Padri adottivi, l’inserimento sociale dei figli dipende soprattutto da voi

papà“Son tutte belle le mamme del mondo”, “Viva la mamma”, “Guarda mamma come mi diverto”. La canzone popolare, come specchio della società, lascia intuire come i figli mantengano un rapporto solitamente più stretto con le madri che con i padri. Ma la minore intimità con i padri consente a questi ultimi di occupare una posizione cruciale che gli deriva dall’avere, nella relazione con i figli, una giusta distanza.  A questa conclusione è giunta la ricerca presentata nel corso del seminario tenutosi il 20 marzo all’Università Cattolica di Milano e centrato sul cambiamento delle identità paterne a livello italiano ed europeo.

La relazione padre–figlio avrebbe caratteristiche di minore comunicazione e supporto rispetto a quella materna. Ma al contempo sarebbe soggetta a maggiori variazioni, a seconda dell’età del figlio e alla tipologia di famiglia, mentre quella materna avrebbe caratteri di maggiore uniformità. In particolare l’influenza del padre sull’adattamento sociale dei figli adolescenti nel momento del passaggio all’età adulta sarebbe più forte e significativa. La percezione del sostegno paterno influenzerebbe quindi una rappresentazione positiva del sé nei giovani adulti.

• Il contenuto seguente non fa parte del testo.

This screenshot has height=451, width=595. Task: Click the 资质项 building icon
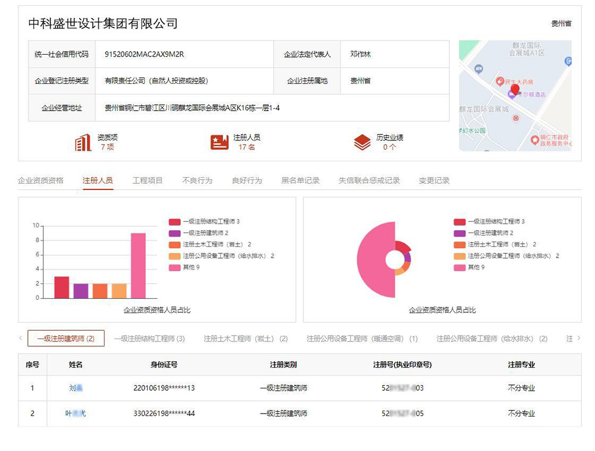click(x=83, y=142)
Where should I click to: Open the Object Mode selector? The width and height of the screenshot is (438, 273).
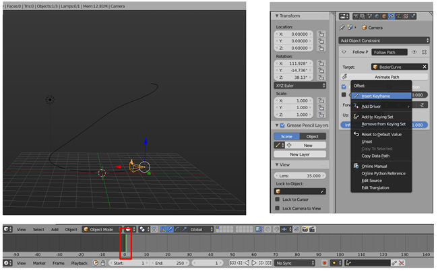(100, 229)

Un’altra ricerca, presentata dal Centro di Ateneo Studi e Ricerche sulla Famiglia, fa un rapporto sulla paternità nella particolare situazione dell’adozione internazionale. In questo contesto, la mediazione dei padri verso la società ha un’importanza ancora maggiore, in particolare per i figli adolescenti e le figlie femmine. Nel caso di queste ultime, la figura paterna ha il delicato compito di avviarle a una vita sociale e pubblica relativamente libera per il genere femminile: un aspetto che caratterizza la società italiana ed europea, ma è ancora lontana dal realizzarsi nelle culture di provenienza di molte di queste figlie adottive.

Un ulteriore ricerca, proveniente dalla Svezia, mette in luce invece le differenze tra Italia e nord Europa per quanto riguarda la gestione del tema “paternità”. I padri scandinavi ricevono supporto, relativamente al loro rapporto con i figli, anche dai loro colleghi di lavoro. Questa condivisione tra uomini da noi è ancora piuttosto carente perché i padri italiani non sono ancora arrivati a considerare la loro paternità un argomento di cui parlare, se non raramente, con altri uomini, senza paura di una perdita di virilità.

“Gli uomini devono essere coinvolti – scrive Barbara Mapelli, docente di Pedagogia delle differenze di genere –, con le loro trasformazioni, desideri,  timori, resistenze e aperture: uomini e donne vivono conflitti e vittorie personali e sociali nella condivisione di gioie e compiti della genitorialità, ma devono affrontare percorsi differenti. Non affrontare quindi i problemi legati alla genitorialità solo dal punto di vista delle madri affinché i padri possano crescere nei loro desideri, responsabilità e compiti mentre crescono i loro figli.